When the Federal Reserve tampered with the money supply in 2020, by giving it a ~40% boost, everyone has been paying the cost of that tampering via inflation. In turn, people’s life energy is siphoned away as their savings are eroded. When more money buys less, extra energy needs to be exerted to keep the same pace.
The solution to this problem is obvious. Make money tamper-proof through decentralization and fixed supply. Let no one lord over it. That is the initial drive behind Bitcoin, but one that needs a critical component to work – physical grounding.
If Bitcoin were just a digital asset, it would be easier to alter the network’s ledger, known as blockchain. The elegant remedy for this is proof-of-work mining, which acts as an energy barrier tying Bitcoin’s digital code to real-world resources.
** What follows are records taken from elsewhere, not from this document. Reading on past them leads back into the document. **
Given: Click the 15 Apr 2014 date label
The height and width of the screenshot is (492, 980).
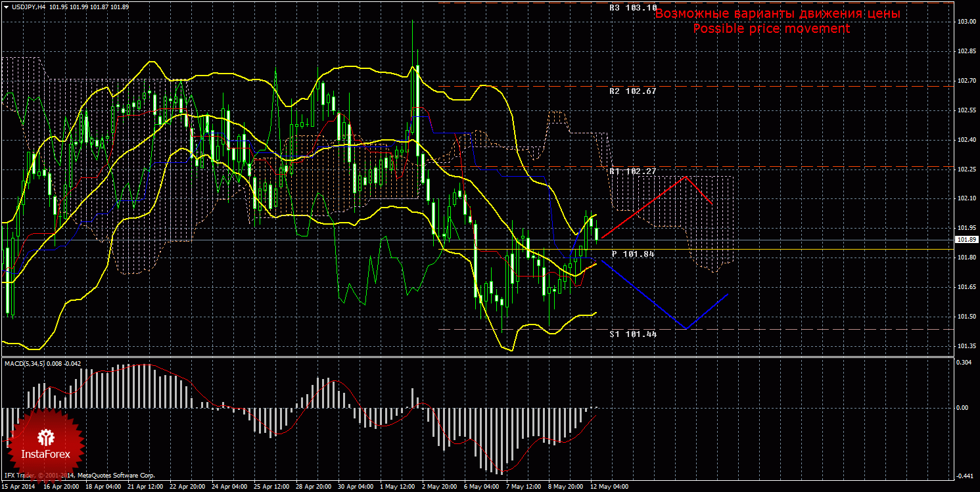Looking at the screenshot, I should point(20,487).
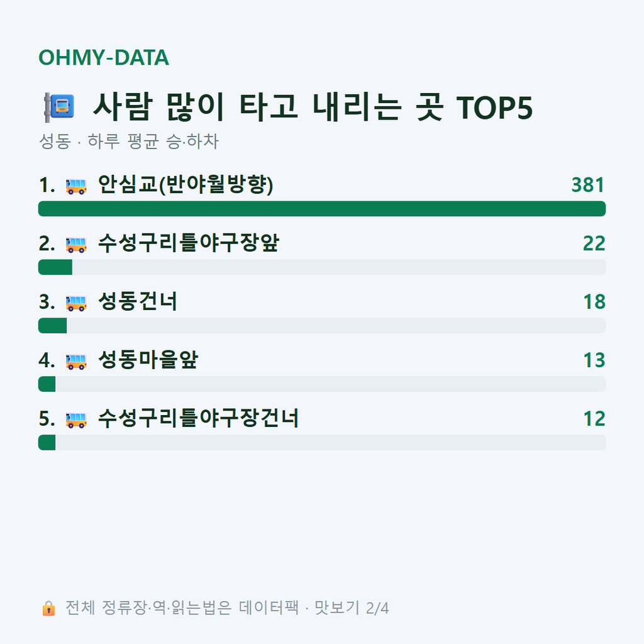Click the lock icon in the footer
This screenshot has width=644, height=644.
48,608
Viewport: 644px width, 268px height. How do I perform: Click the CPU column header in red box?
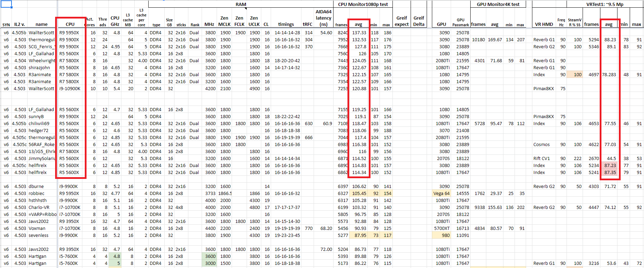click(x=70, y=24)
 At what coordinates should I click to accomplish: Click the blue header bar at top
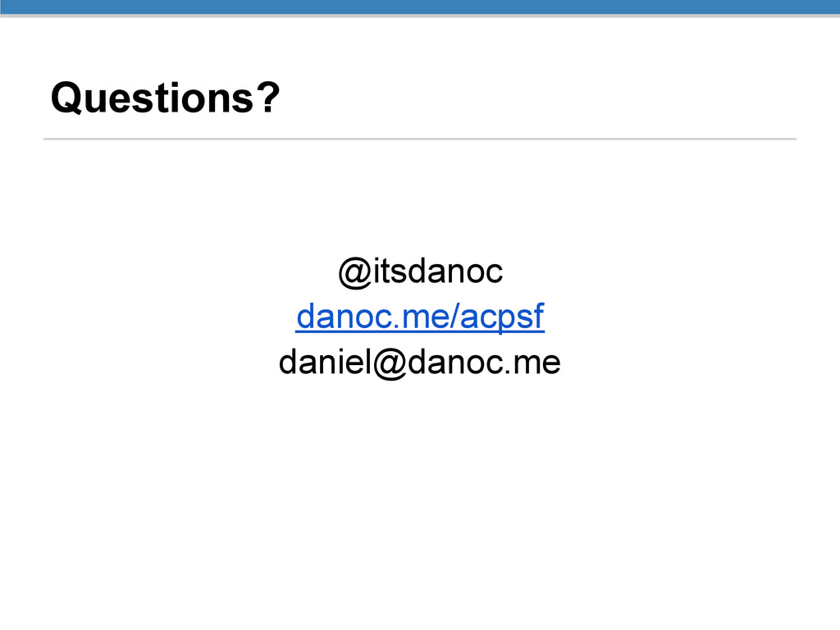[420, 7]
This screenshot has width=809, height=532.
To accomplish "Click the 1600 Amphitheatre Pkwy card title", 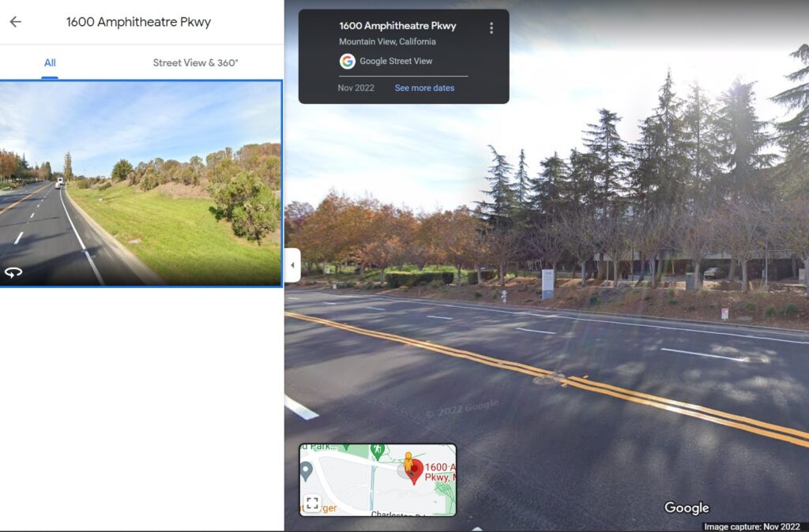I will pyautogui.click(x=398, y=26).
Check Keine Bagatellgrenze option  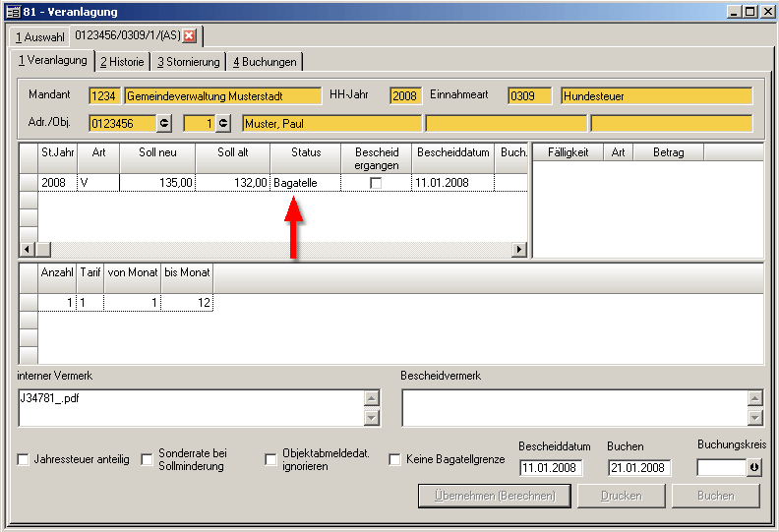pos(394,459)
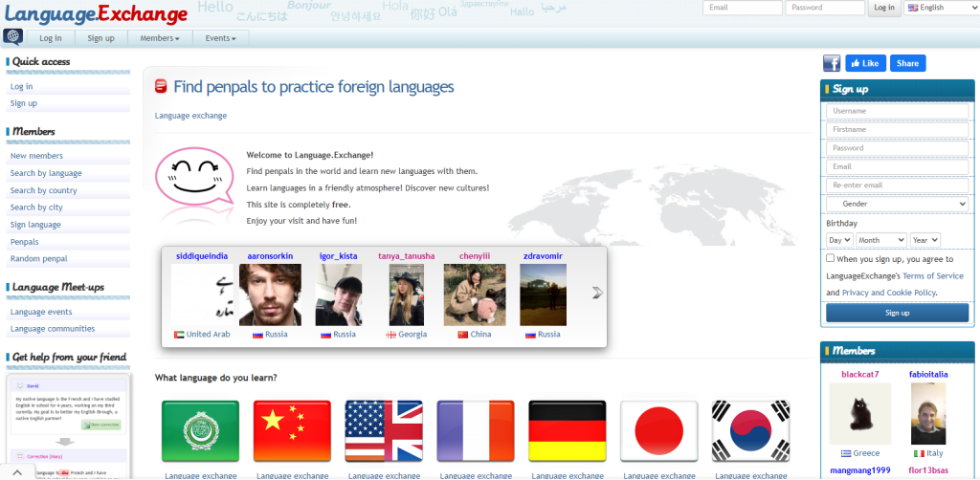Click the globe chat icon in navbar
980x480 pixels.
(13, 37)
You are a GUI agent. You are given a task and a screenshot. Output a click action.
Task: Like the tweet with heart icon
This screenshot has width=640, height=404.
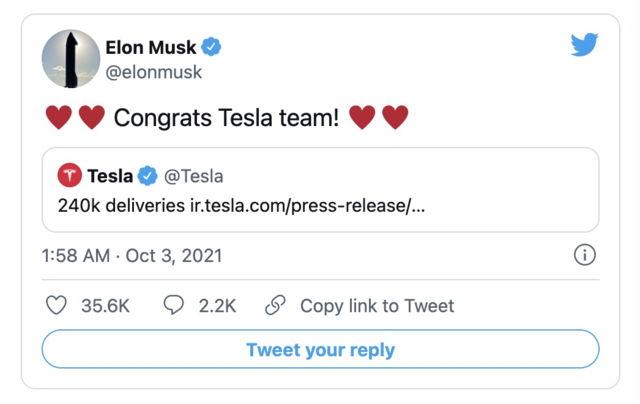pos(58,306)
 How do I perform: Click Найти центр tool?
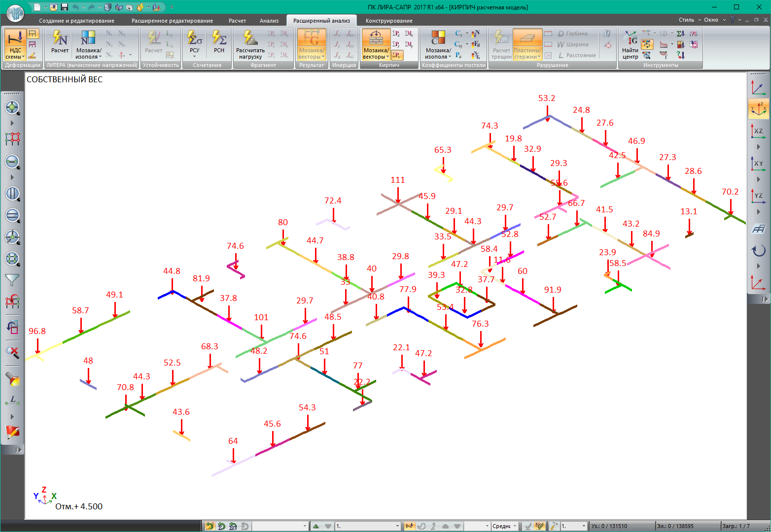tap(630, 44)
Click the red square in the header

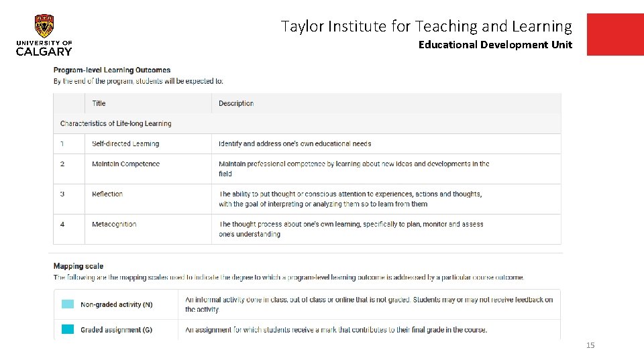click(x=614, y=34)
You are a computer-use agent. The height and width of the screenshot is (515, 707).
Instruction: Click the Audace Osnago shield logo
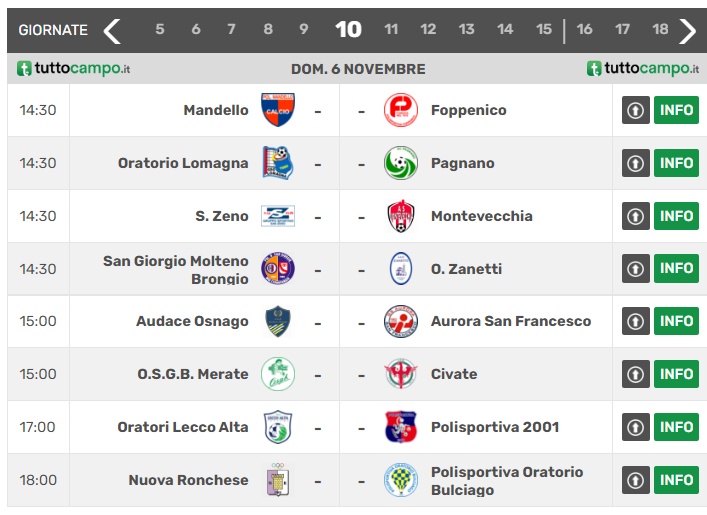[277, 321]
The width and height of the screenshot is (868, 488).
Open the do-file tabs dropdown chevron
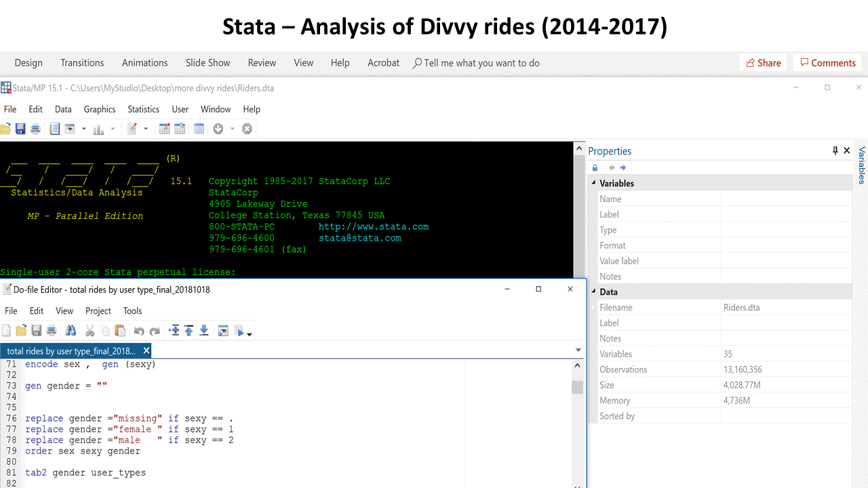point(578,350)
If a would-be attacker is set on altering the ledger’s record, they would require an exorbitant amount of energy harnessing computational power.
At 733.41 EH/s (hashrate), such an energy barrier is virtually impenetrable. But that means that Bitcoin’s energy need is the cost of having tamper-proof money. Likewise, energy is the cost of having data centers churn out text//images/videos/codes whenever people prompt AI agents.
In both cases, human productivity is augmented. But can their energy needs be optimized in a symbiotic manner?
It is safe to say that being a developed nation is strongly correlated with a high energy usage. This is clearly visible if we chart per capita electricity generation in kilowatt-hours (kWh) against a nation’s gross domestic product (GDP).
Image credit: ourworldindata.org
In other words, access to energy excess is a requirement for civilizational advancement to manifest. After all, when multiple layers are added to the basic subsistence level such as agriculture, new layers in manufacturing, transportation, public services, urbanization and computing need to be fed.
Going beyond mere data centers for internet browsing or online banking, generative AI and Bitcoin mining represent the latest civilizational layer as high-performance computing (HPC). HPC energy needs are exceedingly high.
According to the Department of Energy (DoE), data servers already use 10x to 50x more energy (per floor space) than commercial office buildings, while accounting for 2% of total US electricity usage. Given rising data center demand trends, the International Energy Agency (IEA) forecasts their total electricity consumption could increase over 1,000 terawatt-hours (TWh) in 2026.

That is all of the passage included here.